As part of Rose-Hulman’s CHEM291 Introduction to Chemical Research course, this group project entailed the extraction, isolation, and quantification of cytochrome c from gross bovine liver tissue, using an experimental protocol assembled from review of multiple sources of primary literature. Core biochemical laboratory techniques such as tissue extraction, cell lysis, centrifugation, and purification were practiced, along with quantitative methods for confirming experimental yield. Following the completion of the project, our group designed a scientific poster in addition to this report. The poster can be viewed at the following link: https://www.slideshare.net/MichaelDeBrota/agarwal-a-debrota-m-fenimore-l-purification-and-quantification-of-cytochrome-c-from-bovine-liver-tissue-project-poster

1. Purification and Quantification of
Cytochrome C from Bovine Liver
Tissue
Amol Agarwal [CM 1502], Michael DeBrota [CM 1612], and
Logan Fenimore [CM 1641]
CHEM291 Introduction to Chemical Research | Dr. Weatherman
February 16, 2018

2. Introduction.
Description of cytochrome c.
Cytochrome c (Cyt c) is an integral protein involved in oxidative phosphorylation, a part of
cellular respiration. It is located in the intermembrane space within mitochondria, present
in all animal cells. Cytochrome c serves to transfer electrons between transmembrane
protein complexes III (Coenzyme q - Cyt c reductase) and IV (Cyt c oxidase), ultimately
allowing oxygen to accept the electrons and form water [1].
Purification strategy.
In this experiment, the strategy used to extract the cytochrome c involved homogenization
of the liver tissue to release the mitochondria from the cells, centrifugation to separate the
mitochondria from other cell materials and proteins, and energization of the mitochondria
using a succinate solution to induce apoptosis in the mitochondria, releasing cytochrome c
for isolation and quantification. We chose to induce apoptosis so that the contents of the
mitochondria, including cytochrome c, could be released and subsequently centrifuged to
separate the cytochrome c from the other materials.
Procedure.
Preparation of buffer.
To begin the extraction process, a buffer was prepared by mixing 40 mL of 0.1 M Tris (2-
Amino-2-(hydroxymethyl)propane-1,3-diol), 4 mL of 1 mM EGTA (Ethylene glycol-bis(2-
aminoethylether)-N,N,N’,N’-tetraacetic acid), and 80 mL of 11 M sucrose. The pH of the
resulting solution was then lowered to 7.4 by adding 1.2759 ± 0.0002 g HEPES (2-[4-(2-
hydroxyethyl)piperazin-1-yl]ethanesulfonic acid). The prepared buffer was placed on ice to
chill.
Preparation and homogenization of liver tissue.
Bovine liver was cut into small pieces using scissors and massed on an analytical balance.
The tissue was rinsed using the prepared pH 7.4 cold buffer solution. The rinsed liver was
then combined with approximately 100 mL of new, cold buffer in a beaker.
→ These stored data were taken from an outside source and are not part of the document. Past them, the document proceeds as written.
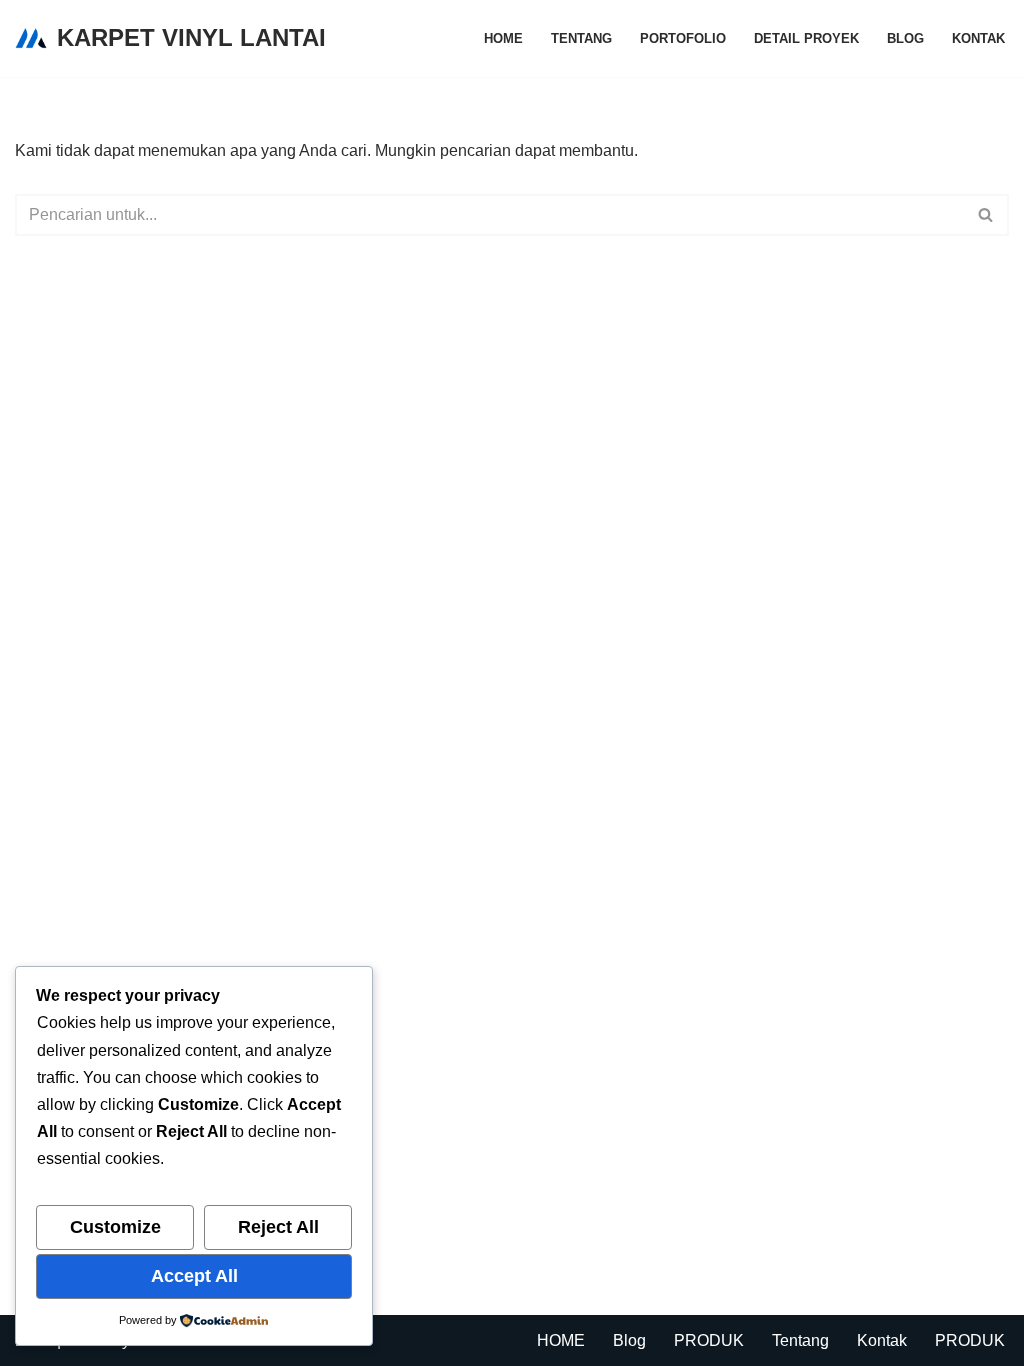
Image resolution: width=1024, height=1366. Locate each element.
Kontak (978, 38)
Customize (115, 1227)
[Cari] (986, 215)
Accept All (194, 1276)
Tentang (581, 38)
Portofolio (683, 38)
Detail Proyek (806, 38)
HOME (503, 38)
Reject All (278, 1227)
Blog (905, 38)
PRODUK (709, 1340)
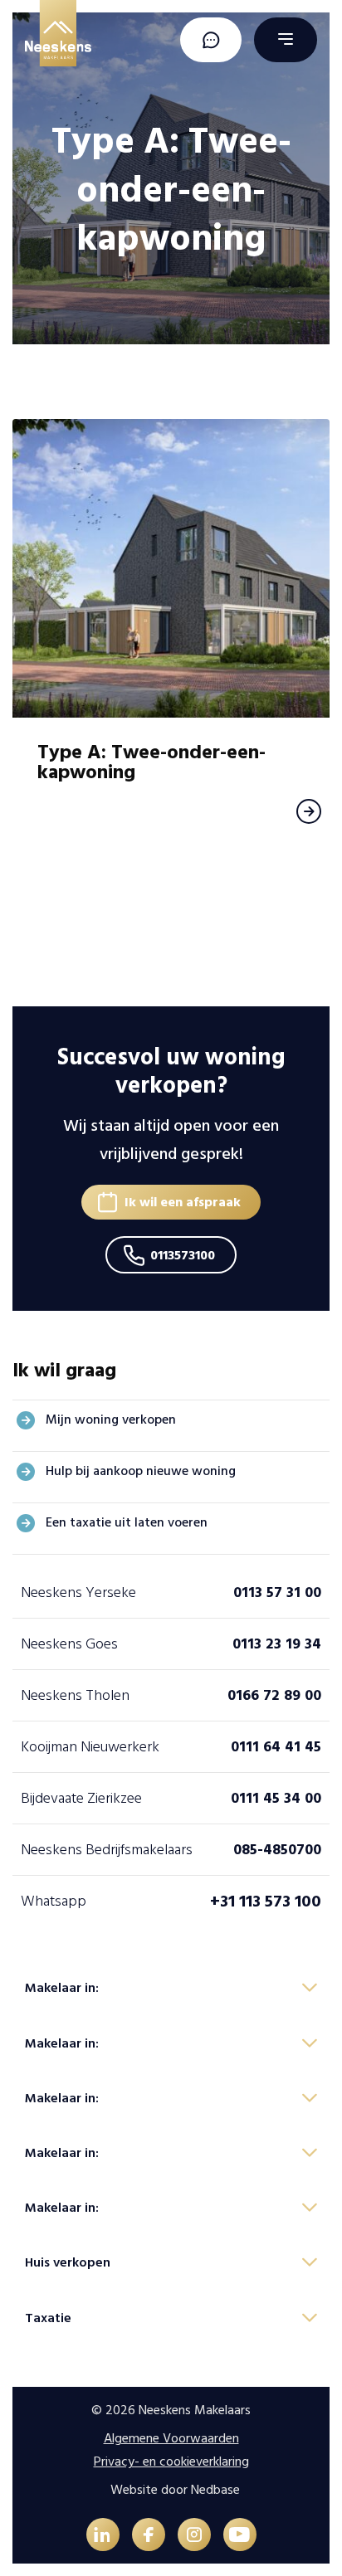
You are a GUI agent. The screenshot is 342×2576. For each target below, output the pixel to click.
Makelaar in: (62, 1988)
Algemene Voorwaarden (171, 2438)
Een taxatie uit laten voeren (127, 1522)
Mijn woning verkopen (111, 1419)
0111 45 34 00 (276, 1798)
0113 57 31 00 (277, 1592)
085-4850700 (277, 1850)
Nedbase (215, 2490)
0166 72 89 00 (274, 1695)
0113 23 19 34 (276, 1644)
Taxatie (48, 2318)
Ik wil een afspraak (183, 1202)
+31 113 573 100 (265, 1901)
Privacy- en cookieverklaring (171, 2461)
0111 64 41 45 (276, 1747)
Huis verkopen (67, 2262)
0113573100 (182, 1255)
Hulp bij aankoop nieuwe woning (141, 1471)
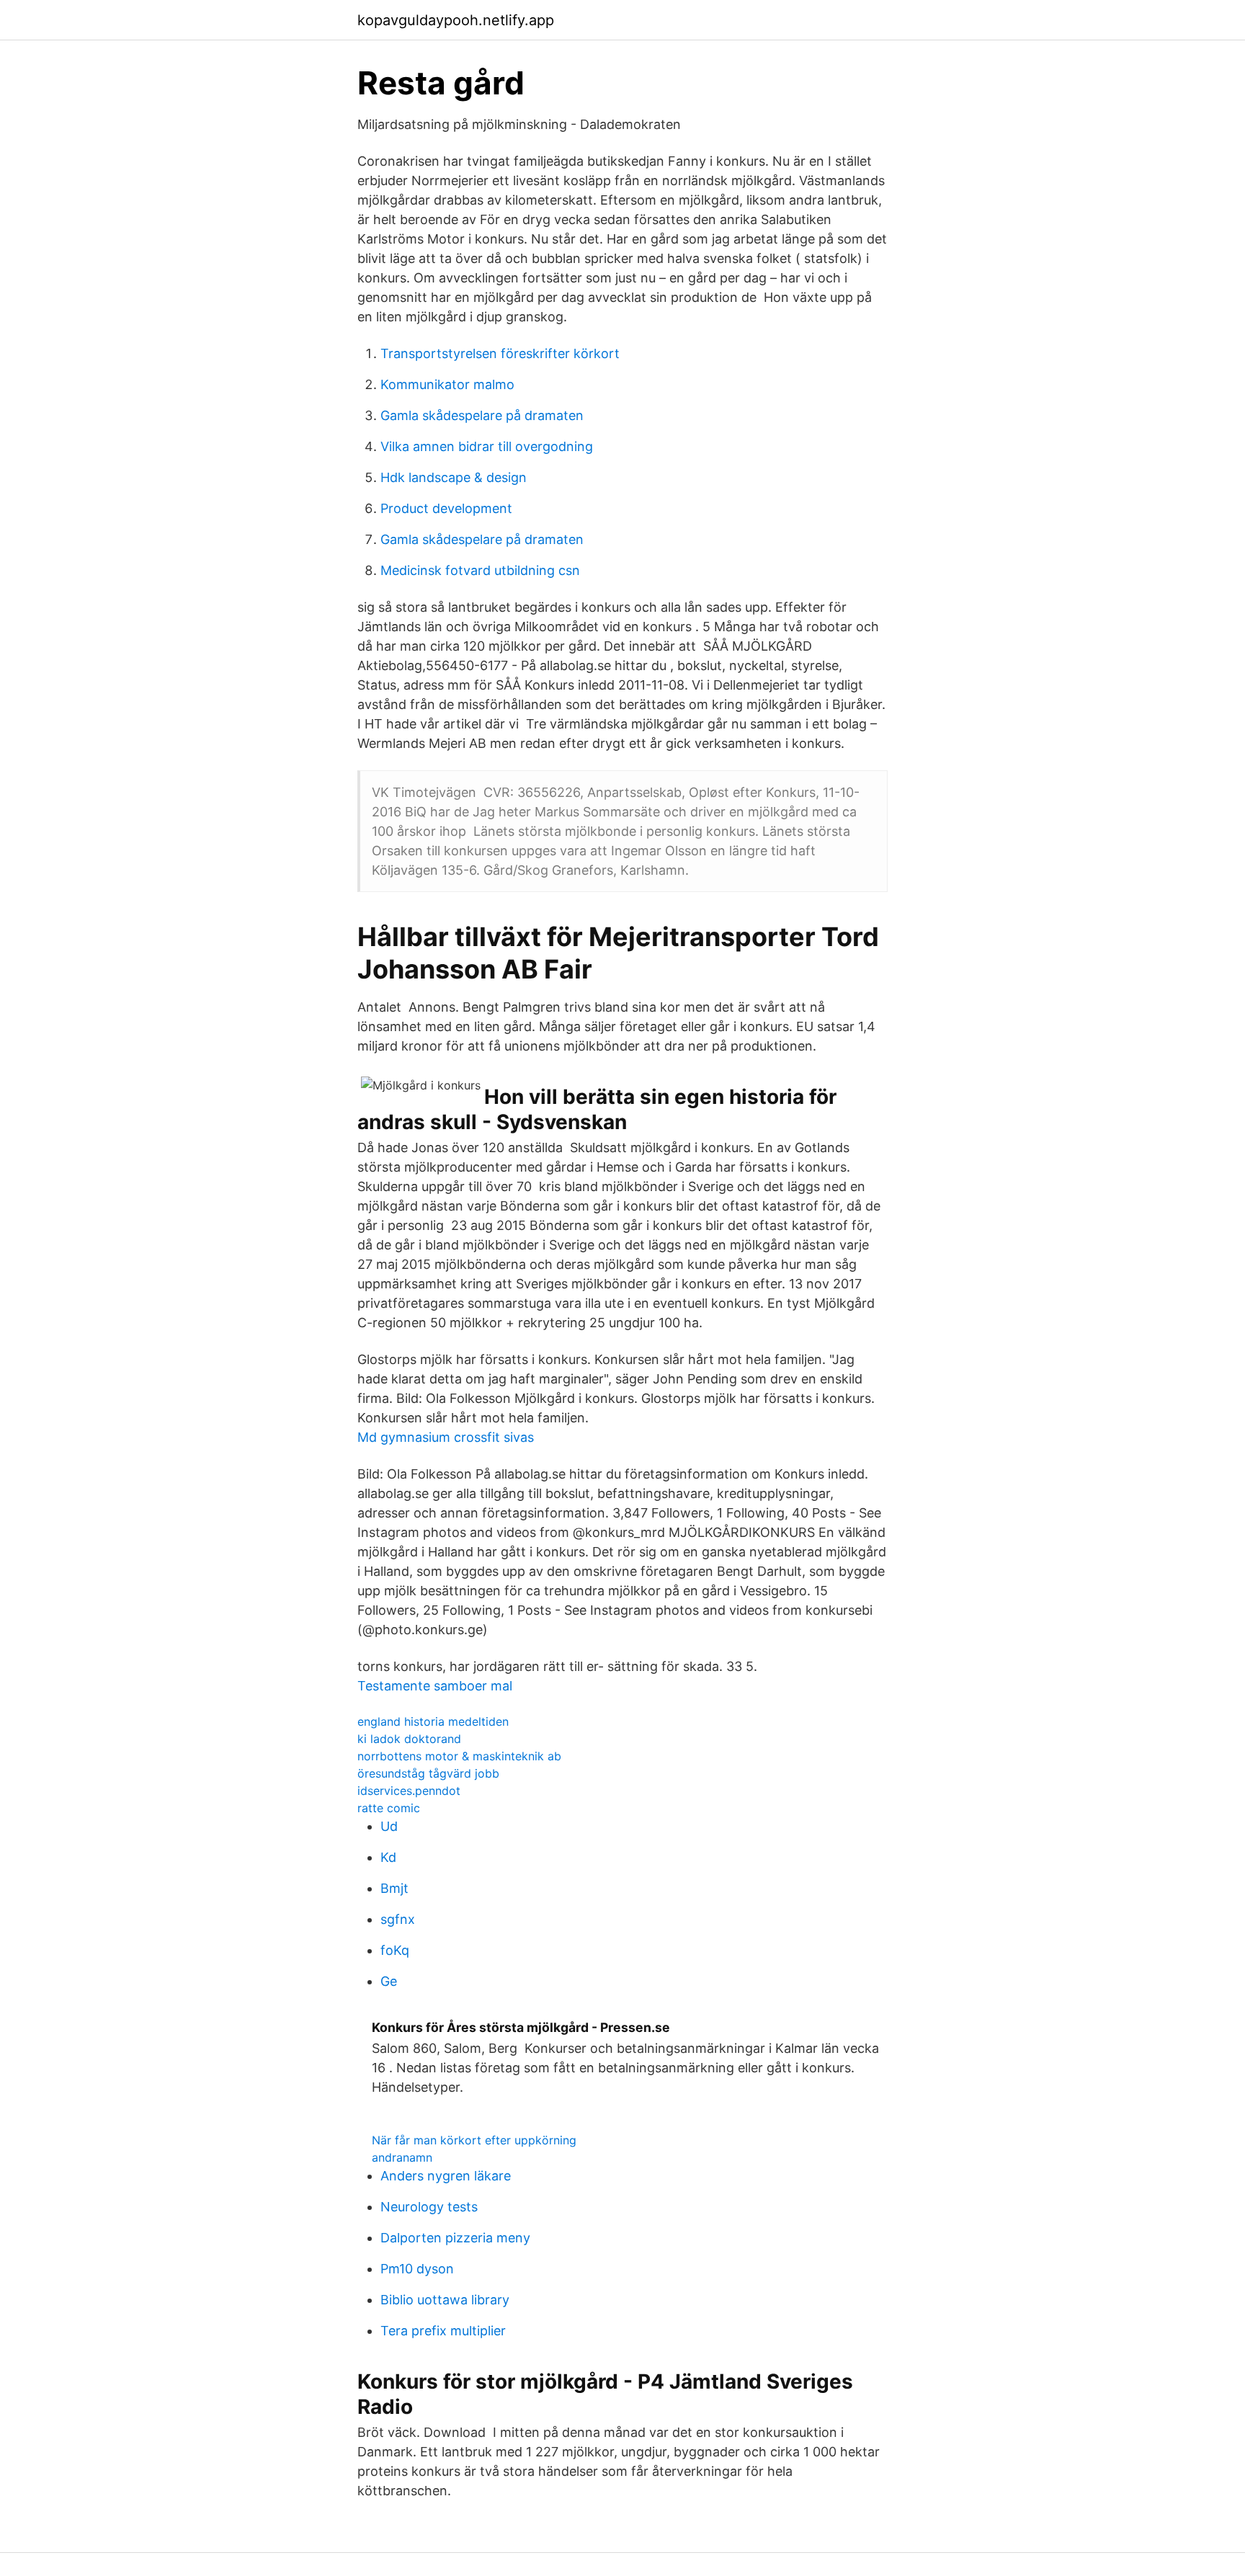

This mixture
was then transferred to a blender and blended for 2 minutes. The blended liver was further
homogenized using a Dounce tissue grinder in several aliquots, stroked 3 times each with a
glass pestle. The homogenate was transferred to 3 mass-balanced centrifuge tubes and
centrifuged at 600g for 10 minutes at 4°C. The supernatant was discarded, and the pellet
was resuspended and washed using the pH 7.4 buffer. This suspension was then
centrifuged at 10000g for 10 minutes at 4°C. The supernatant of this centrifugation was
immediately discarded, and the pellet was resuspended using the pH 7.4 buffer. This
suspension was stored in a refrigerator for a week [2].
After a week of refrigeration, the suspension was removed from the refrigerator. The
mitochondria were energized to release cytochrome c by adding 0.1380 g of succinic acid,
0.535 mL of 6 M NaOH, and approximately 2 mL water. This created a solution of 116 mL
total volume with an approximate concentration of 10 mM succinate. This suspension was
centrifuged at 2500g for 10 minutes at 4°C. The supernatant containing the released
cytochrome c was then decanted from the pellet and stored in a refrigerator for a week [3].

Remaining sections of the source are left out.